Extractive capitalism unleashes another massacre on Brazilians

After Mariana in 2015, now comes Brumadinho in 2019. Another environmental disaster has struck Brazil—yet another tragedy tied to mining activities. As of late Sunday, 58 people were confirmed dead when another damn owned by Vale burst, burying workers and nearby residents in a wall of mud. At least 300 people are missing, many of those presumed dead.

The Minas Gerais state has always been the heart of mining exploitation in Brazil: its name literally means “General Mines,” and mining forms the core of its economy. The Rio Doce cuts a path through its landscape, but the river valley also bears the heavy marks of environmental devastation from the numerous mineral extraction plants and the construction of industrial dams. Open-air mines are scattered all over the river basin, which also features the largest industrial complex for the production of steel in Latin America.

Greenpeace Brazil said in a statement on their website: “[This new disaster] is a sad consequence of the lessons not learned by the Brazilian government and the mining companies responsible for the tragedy with Samarco Dam, in Mariana, also controlled by Vale. … Minerals are a finite resource that must be exploited strategically and under a strict licensing and inspection regime.”

“Cases like these are not accidents, but environmental crimes that should be investigated, punished, and reparations made,” Greenpeace added.

The socio-environmental disaster at Brumadinho is yet another foreseeable tragedy, as the population of the town had formed a committee that had been sounding the alarm for the past 10 years against the advance of mining activities in the area, organizing numerous protest activities.
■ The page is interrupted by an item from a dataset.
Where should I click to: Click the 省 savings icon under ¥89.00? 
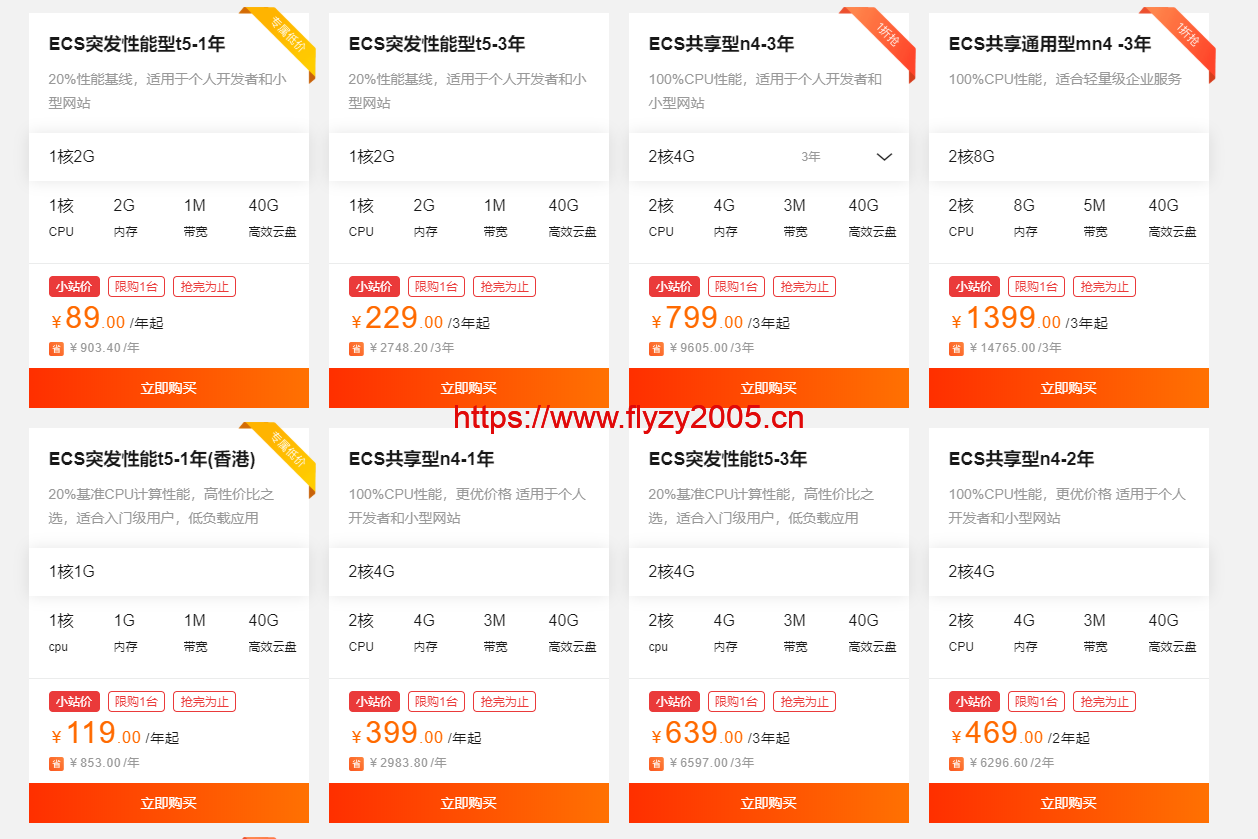56,349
Despite the local protests, last December the State Council on Environmental Policy authorized an expansion by 88 percent of the two mines of Brumadinho and Sarzedo. In addition, another crucial factor was that moderate seismic activity had been recorded in the region over the past few months, which caused alarm among the population and led to repeated calls for the dams be checked.

According to the Environment Ministry, the failure of the dam, built in 1976, led to a flood by around 15 million cubic meters of mud and iron residues, which poured into the Rio Paraopeba after destroying the mine’s buildings and swallowing up entire neighborhoods of the city along the way. The president of Vale claimed that it was an “unexpected and unexplained” collapse, and that in August 2018 the company had obtained a certification of the dam’s stability. Vale is the leading Brazilian mining group, with a strong international presence that makes it the largest manufacturer and largest exporter of iron ore in the world. The company was originally set up with public capital in the mid-20th century, before being privatized in 1997. It is currently owned by Brazilian banks and international capital.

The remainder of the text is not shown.